Because Cash’s voice is hard to discern on most of the album, it has been widely assumed that he left the session after a few minutes. But Cash said recently that he was present during the entire jam. The reason he’s hard to hear, he said, is that Presley and Lewis, who took turns at the piano, played the songs in a higher key than Cash prefers, so he simply sang some background parts.

One of the highlights of “The Million Dollar Quartet” is when Presley tells the others about seeing Jackie Wilson, then a member of Billy Ward & the Dominoes, doing a version of “Don’t Be Cruel” in Las Vegas, apparently as part of a Presley medley.

“He had already done ‘Hound Dog’ and another (song or two of mine) . . . and he didn’t do too well, you know. He was trying too hard. . . . But man, he sung (‘Don’t Be Cruel’). . . . I went back four nights straight and heard that guy.”

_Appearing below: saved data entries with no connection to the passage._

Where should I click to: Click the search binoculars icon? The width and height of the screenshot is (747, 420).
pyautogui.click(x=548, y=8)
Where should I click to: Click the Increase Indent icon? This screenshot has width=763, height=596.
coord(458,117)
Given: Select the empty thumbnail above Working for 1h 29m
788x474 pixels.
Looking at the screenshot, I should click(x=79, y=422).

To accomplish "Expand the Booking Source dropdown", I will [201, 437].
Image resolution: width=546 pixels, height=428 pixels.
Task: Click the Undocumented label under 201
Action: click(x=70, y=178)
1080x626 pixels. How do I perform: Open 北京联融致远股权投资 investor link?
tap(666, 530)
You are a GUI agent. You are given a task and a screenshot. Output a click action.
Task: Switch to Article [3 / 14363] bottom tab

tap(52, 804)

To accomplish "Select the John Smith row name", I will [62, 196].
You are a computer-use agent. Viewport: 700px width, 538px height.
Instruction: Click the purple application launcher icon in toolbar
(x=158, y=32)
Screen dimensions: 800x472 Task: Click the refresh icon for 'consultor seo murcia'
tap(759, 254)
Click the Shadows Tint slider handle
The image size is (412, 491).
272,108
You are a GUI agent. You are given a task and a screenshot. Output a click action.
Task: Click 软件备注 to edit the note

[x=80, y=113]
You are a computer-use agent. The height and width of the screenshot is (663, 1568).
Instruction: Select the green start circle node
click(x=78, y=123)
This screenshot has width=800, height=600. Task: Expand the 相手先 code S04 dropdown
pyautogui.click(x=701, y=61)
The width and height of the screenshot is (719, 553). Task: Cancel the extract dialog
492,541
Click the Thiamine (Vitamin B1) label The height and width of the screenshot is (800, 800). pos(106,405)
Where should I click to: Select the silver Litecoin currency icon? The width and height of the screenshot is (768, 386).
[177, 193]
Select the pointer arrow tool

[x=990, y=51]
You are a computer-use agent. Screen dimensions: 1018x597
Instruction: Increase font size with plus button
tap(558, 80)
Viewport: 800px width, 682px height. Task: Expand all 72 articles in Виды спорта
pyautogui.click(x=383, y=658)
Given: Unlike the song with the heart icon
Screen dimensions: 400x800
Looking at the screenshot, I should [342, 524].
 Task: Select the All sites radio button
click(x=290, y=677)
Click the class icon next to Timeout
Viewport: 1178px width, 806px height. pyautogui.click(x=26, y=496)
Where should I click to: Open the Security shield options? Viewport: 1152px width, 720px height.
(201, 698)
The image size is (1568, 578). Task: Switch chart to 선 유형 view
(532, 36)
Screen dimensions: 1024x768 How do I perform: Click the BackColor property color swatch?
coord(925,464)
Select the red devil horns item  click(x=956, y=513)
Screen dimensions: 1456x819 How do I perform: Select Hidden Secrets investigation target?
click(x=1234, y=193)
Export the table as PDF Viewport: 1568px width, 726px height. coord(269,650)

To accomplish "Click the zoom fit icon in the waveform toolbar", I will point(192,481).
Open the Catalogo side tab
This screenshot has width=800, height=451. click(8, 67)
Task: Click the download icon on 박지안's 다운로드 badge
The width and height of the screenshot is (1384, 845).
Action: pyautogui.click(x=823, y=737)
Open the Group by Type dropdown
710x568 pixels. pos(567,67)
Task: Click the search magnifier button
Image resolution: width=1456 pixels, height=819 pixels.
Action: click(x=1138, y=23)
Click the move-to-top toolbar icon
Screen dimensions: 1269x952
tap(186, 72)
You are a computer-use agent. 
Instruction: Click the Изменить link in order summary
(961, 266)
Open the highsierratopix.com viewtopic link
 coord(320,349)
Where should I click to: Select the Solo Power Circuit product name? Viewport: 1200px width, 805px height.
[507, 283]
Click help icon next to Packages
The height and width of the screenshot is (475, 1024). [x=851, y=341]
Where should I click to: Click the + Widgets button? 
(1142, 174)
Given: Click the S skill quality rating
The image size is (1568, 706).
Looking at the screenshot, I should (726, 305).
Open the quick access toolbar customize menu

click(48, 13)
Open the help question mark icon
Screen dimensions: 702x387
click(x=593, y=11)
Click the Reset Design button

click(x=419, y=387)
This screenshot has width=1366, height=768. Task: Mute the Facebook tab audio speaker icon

Item 2: “Mystery Train” (RCA Records, 40 minutes)--Part of the appeal of this score to Jim Jarmusch’s moody but wickedly funny film is that it features both Presley’s 1955 version of the title track and bluesman Junior Parker’s original 1953 version.

In addition, the album offers Presley’s mid-’50s version of Rodgers and Hart’s “Blue Moon” as well as such other Memphis gems as Otis Redding’s “Pain in My Heart,” Bobby (Blue) Bland’s “Get Your Money Where You Spend Your Time” and Roy Orbison’s “Domino.”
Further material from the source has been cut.